| GIVEN TEXT |
----
Who’s been swimming naked?
A 2003 Silicon Valley bumper sticker once implored, ‘Please, God, Just One More Bubble’. Unfortunately, this wish was quickly granted, as just about all Americans, and many others in the western world came to believe that house prices would keep on rising. Against that belief, a borrower’s income and cash equity seemed increasingly unimportant to lenders, who ‘gambled’ their lending policies, confident that house price appreciation would resolve all problems.
As we now know, this financial stupidly and incompetence is being exposed. As the saying goes: ‘you only learn who has been swimming naked when the tide goes out’ – and it is not a pretty picture!
The way that some financial lending and investing policies have been carried out is rather like Oscar Wilde’s novel; ‘The Picture of Dorian Gray’. As with the fabled portrait of Gray sequestered in the attic to hide the degrading image of his ruinous lifestyle, some of our ‘beautiful’ financial institutions have hidden their own debauchery [toxic debt] in supposed mainstream investments.
There is a groundswell of opinion that the solution is for there to be better regulation. However, despite my own background in regulation, I believe that whilst this may well be necessary, it is only part of the answer. Yes, we could construct rules and processes that help to protect customers [more], but as we have seen already, the industry pays large sums of money to very clever people and they will apply their inventiveness again in order to find legitimate ways of working the rules to their advantage. Let us not forget that much of what was done, had not broken the rules that existed. There was, and there still remains, the fundamental problem that some of these people are disciples of Gordon Gekko (from the 1987 film Wall St), who coined the phrase ‘Greed is Good’!
----
| PROBLEM A |
In the essay on lending and regulation, why does the author regard better regulation as only part of the answer? Reply in one to three sentences.
| PROBLEM B |
Carry the essay on lending and regulation forward, starting right after its final sentence about Gordon Gekko.

| GIVEN DATA |
----
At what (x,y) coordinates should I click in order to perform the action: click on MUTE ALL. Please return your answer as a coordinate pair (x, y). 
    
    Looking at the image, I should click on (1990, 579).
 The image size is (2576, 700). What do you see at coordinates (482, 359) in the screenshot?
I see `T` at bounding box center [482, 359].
----
| EXERCISE ANSWER A |
The industry pays large sums to very clever people, who will again find legitimate ways to work any new rules to their advantage. Much of what was done had not broken the existing rules. Some of these people also remain followers of Gordon Gekko's "Greed is Good."

| EXERCISE ANSWER B |
So, regulation can help, but it could create a false sense of security with people believing that regulation is a universal panacea that – once imposed – will remove all risk. Frankly, ‘attitude’ aligned to a strong ‘moral compass’ is equally, if not more important! The lending policies and investments made so far, are the results of the ‘attitude’ problem, not necessarily the cause. Corporate organisations make much of their ‘Company Values’ and I suspect that ‘integrity’ appears on the list for most. Companies have to find a way of ensuring that their senior management understand what these values mean to them and their own behaviour, not just what they want them to mean to their staff. Failure to independently assess attitudes, and educate and reward peoples application of the correct values and ethics will leave us all open to similar if not the same problems in future years – future ‘bathers’ beware!